Nel trionfo di elargizioni e prebende, che difficilmente potranno lasciare indenne il deficit, i partiti, guarda un po’, si sono dimenticati del debito. La massa enorme di quattrini che i contribuenti devono ridare a chi ha acquistato i nostri titoli di Stato e che tutti gli organismi istituzionali considerano la maggiore criticità del nostro Paese è argomento confinato ai margini del dibattito, poco di moda, ininfluente e un po’ noioso.
La proposta dei grillini, poco pubblicizzata per evidenti motivi, è quella di abbattere il debito pubblico del 40% in dieci anni, ma abbandonando la strada dell’austerity. L’idea è quella di sforare il tetto europeo del 3% del pil per finanziare un piano di «investimenti ad alto potenziale», in grado di produrre crescita a ritmi più elevati del disavanzo.
Liberi e Uguali ha pensato ad una assicurazione europea dei debiti sovrani che diminuisca il costo degli interessi sul debito. Proposta che sicuramente piacerà molto alla Germania, sempre pronta ad aiutare i Paesi in difficoltà.

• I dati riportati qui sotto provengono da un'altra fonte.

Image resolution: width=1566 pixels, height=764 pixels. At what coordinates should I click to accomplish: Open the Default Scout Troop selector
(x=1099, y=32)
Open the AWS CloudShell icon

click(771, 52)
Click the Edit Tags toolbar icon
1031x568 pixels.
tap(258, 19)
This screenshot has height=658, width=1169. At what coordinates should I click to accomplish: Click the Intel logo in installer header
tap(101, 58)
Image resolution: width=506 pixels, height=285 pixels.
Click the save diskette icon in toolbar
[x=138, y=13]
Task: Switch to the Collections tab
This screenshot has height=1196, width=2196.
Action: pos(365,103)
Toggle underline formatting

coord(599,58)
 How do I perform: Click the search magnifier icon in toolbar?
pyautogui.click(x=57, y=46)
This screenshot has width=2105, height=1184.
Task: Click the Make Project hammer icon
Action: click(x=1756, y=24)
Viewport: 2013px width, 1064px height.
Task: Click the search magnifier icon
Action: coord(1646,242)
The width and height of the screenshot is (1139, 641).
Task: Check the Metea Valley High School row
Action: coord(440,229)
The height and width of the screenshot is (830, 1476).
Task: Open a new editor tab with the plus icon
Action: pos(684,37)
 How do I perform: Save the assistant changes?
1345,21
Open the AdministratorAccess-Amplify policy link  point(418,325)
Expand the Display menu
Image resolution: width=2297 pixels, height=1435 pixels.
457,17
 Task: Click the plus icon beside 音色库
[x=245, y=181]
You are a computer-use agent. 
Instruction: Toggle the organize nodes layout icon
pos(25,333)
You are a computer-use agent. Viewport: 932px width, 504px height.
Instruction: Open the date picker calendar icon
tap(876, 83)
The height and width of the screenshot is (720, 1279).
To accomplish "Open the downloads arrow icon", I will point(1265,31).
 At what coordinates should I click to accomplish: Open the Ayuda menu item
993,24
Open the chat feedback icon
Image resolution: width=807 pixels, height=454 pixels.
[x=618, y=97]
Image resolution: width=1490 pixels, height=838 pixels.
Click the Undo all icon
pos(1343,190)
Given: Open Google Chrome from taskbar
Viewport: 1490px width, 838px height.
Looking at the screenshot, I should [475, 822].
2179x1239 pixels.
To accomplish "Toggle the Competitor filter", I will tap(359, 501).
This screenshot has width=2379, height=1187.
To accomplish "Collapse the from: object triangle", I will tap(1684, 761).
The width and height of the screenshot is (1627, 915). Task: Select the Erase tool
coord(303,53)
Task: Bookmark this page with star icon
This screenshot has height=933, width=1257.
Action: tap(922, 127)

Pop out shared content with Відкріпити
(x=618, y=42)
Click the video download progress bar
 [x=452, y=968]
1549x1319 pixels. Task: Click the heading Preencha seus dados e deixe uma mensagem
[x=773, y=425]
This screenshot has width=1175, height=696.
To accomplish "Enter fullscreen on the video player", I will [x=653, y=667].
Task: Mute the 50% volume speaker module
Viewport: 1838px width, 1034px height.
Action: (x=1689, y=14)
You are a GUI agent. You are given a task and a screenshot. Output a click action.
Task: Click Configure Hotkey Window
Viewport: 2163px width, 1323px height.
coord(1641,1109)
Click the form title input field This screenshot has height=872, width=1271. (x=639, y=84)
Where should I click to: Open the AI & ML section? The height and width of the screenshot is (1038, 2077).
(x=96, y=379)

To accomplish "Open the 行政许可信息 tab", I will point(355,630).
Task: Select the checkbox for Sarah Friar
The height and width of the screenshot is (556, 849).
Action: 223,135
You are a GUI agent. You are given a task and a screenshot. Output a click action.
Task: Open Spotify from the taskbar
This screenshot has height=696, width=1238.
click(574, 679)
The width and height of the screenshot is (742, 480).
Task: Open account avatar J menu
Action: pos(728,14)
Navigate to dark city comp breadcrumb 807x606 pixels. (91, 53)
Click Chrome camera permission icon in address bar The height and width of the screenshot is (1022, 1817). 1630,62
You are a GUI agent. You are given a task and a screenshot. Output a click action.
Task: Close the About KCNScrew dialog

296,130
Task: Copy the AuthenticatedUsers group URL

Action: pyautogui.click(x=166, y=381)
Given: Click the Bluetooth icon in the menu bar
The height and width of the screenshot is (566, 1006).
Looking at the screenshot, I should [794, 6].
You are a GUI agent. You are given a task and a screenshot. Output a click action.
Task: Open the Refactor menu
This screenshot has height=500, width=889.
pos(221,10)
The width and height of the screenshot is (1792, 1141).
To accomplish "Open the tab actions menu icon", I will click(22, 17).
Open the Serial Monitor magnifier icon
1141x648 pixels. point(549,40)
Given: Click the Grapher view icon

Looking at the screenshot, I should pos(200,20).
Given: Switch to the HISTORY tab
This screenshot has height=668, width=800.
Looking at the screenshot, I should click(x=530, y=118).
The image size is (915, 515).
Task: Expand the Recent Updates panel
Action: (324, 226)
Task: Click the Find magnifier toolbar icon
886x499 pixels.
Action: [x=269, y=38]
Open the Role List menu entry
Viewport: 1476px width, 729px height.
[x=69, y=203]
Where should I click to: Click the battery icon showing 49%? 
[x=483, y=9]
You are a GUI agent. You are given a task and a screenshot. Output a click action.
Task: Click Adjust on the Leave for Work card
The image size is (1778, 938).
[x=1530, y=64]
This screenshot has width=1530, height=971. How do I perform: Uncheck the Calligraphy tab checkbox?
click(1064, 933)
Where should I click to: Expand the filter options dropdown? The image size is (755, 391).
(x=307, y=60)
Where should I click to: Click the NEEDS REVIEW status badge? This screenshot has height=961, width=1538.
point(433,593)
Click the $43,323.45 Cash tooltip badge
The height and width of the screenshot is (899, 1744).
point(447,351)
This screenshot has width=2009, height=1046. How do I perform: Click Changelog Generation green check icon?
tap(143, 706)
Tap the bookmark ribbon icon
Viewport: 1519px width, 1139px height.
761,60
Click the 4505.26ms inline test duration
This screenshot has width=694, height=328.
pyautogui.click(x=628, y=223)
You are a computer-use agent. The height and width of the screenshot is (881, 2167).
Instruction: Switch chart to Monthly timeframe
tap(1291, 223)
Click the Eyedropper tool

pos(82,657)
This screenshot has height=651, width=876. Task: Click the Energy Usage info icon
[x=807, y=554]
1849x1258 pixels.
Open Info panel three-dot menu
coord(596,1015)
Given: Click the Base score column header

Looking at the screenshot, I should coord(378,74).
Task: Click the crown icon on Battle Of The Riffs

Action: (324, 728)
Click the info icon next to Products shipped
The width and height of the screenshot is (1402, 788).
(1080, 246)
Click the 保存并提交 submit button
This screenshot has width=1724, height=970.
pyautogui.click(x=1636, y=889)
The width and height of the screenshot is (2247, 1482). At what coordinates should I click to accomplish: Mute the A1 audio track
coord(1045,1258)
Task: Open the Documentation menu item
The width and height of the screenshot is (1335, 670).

Il programma di centro-destra non cita espressamente né il problema del debito né quello del deficit. Nelle dichiarazioni dei leader, però, è uscita fuori l’ipotesi di far tornare il debtio al 100% del pil grazie ad un avanzo primario al 4% e ad un piano straordinario di privatizzazioni.
Tutta improntata alla continuità è invece, la ricetta del Pd, forte dei risultati ottenuti finora, che hanno portato il debito dal 123,4 al 132% del pil. Il partito di Matteo Renzi ipotizza un avanzo primario al 2%, una crescita stabile all’1,5% e un’inflazione vicina al target Bce del 2%. In questo modo, come per magia, il rapporto debito pil scenderebbe di 30 punti percentuali in 10 anni.
In sostanza, nessuno ha presentato un chiaro, dettagliato e concreto programma di riduzione del debito pubblico . È il problema più grosso. Ma a chi interessa?